> **Saved data entries**

..............................

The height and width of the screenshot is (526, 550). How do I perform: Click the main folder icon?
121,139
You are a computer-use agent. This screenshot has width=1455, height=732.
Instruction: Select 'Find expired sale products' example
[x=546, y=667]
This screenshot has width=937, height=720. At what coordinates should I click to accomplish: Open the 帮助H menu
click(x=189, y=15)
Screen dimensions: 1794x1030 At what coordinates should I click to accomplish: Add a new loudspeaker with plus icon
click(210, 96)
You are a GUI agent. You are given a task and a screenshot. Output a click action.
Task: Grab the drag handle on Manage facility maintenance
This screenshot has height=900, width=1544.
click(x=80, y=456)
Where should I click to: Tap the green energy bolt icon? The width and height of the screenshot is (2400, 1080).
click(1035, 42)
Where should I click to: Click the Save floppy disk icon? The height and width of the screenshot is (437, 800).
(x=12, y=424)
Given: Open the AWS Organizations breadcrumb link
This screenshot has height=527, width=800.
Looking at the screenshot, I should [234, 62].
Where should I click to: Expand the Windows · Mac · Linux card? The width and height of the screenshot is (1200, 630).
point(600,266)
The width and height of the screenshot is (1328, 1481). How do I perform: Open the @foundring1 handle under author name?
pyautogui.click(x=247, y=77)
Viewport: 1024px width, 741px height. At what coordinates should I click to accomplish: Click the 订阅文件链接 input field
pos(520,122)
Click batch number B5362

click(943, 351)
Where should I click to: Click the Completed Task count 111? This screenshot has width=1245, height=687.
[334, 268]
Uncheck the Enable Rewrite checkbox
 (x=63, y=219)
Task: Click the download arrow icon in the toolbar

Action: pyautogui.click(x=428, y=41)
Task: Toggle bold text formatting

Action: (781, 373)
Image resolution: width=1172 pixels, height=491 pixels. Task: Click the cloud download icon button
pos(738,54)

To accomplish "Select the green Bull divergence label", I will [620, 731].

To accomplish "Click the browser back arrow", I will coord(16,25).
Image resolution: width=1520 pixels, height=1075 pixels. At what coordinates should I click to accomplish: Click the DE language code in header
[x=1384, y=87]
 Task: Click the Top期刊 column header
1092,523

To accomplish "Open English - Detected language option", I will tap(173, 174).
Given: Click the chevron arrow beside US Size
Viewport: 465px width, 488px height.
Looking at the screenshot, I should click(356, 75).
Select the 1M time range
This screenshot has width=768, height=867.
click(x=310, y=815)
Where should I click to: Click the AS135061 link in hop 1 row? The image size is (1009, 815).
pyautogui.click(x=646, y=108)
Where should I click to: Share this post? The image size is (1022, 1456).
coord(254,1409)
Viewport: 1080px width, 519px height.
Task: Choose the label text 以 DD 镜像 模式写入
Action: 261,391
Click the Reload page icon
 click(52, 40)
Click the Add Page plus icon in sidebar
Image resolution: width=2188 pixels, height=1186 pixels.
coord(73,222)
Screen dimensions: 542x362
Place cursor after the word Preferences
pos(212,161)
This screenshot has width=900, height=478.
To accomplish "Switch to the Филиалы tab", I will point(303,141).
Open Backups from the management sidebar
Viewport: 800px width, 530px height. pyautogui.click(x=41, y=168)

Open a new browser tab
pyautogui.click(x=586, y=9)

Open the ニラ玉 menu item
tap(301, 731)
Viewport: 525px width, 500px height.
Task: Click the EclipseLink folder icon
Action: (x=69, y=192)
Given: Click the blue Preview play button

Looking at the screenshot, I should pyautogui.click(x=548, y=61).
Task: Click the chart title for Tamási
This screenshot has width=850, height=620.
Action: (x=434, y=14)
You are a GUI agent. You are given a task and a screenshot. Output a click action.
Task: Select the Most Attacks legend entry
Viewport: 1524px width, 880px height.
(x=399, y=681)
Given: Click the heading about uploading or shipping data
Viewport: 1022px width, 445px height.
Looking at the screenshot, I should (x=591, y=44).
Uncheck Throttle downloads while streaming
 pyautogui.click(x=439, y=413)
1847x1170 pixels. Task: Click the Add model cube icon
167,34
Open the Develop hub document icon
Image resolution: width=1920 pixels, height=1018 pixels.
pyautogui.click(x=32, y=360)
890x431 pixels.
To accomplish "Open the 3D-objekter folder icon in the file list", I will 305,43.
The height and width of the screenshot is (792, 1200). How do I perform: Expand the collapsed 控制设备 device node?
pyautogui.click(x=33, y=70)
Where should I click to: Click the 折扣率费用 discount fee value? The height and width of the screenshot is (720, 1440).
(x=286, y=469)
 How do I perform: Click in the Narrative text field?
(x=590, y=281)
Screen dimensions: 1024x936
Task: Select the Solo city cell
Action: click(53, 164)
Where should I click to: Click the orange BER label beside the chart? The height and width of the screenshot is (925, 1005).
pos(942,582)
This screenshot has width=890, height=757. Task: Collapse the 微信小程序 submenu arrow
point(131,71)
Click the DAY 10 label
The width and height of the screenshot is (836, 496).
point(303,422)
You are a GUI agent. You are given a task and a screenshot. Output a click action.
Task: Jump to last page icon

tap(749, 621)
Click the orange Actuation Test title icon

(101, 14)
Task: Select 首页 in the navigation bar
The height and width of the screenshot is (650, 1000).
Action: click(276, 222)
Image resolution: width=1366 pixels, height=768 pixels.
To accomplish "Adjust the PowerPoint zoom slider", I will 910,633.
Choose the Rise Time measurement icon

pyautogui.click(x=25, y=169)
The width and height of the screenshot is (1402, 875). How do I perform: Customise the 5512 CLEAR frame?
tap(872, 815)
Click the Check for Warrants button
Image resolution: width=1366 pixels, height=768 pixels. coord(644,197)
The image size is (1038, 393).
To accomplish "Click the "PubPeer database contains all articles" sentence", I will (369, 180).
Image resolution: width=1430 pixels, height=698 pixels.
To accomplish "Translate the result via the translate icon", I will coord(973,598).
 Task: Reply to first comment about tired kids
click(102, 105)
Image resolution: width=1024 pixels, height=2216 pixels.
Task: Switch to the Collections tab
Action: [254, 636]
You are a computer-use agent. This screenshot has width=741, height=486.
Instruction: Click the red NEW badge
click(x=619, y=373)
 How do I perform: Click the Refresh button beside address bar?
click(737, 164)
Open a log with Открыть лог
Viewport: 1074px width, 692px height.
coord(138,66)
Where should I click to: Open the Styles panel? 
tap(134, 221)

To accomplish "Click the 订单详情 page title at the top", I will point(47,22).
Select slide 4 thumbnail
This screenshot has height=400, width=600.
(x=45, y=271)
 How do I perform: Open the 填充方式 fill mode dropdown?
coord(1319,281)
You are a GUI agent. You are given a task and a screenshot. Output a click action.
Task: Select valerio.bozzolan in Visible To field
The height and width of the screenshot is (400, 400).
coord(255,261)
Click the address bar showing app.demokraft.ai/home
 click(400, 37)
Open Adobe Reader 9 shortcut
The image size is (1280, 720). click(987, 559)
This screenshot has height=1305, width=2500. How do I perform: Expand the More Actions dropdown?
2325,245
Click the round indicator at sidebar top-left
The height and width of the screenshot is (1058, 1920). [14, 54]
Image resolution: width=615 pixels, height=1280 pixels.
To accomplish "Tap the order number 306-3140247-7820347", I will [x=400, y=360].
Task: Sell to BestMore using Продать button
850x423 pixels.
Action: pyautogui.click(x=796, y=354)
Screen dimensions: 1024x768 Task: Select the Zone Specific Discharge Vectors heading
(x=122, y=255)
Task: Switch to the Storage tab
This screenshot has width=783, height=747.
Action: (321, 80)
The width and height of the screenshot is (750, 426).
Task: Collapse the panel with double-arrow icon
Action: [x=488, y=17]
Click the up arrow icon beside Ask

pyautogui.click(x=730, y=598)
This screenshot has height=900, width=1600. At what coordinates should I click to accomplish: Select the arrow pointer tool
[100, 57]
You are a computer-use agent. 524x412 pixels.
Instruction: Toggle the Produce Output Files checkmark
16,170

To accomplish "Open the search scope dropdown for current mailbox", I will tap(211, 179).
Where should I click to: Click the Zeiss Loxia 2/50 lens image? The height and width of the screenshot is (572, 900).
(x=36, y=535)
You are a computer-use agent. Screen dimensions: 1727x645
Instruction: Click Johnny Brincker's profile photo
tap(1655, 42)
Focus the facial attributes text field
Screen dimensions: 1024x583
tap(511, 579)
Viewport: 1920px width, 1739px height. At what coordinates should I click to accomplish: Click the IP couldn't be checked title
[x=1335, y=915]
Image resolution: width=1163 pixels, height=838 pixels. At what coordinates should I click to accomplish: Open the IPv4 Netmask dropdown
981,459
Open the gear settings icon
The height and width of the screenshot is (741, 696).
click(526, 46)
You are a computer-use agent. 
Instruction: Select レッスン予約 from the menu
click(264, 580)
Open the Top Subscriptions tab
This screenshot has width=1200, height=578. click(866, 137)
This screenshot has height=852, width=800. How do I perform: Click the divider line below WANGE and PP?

..............................

> **WHAT IS REQUIRED**
Determine how many lines above contain "computer" as a word or string. Give the number alone.

> **TASK SOLUTION**
5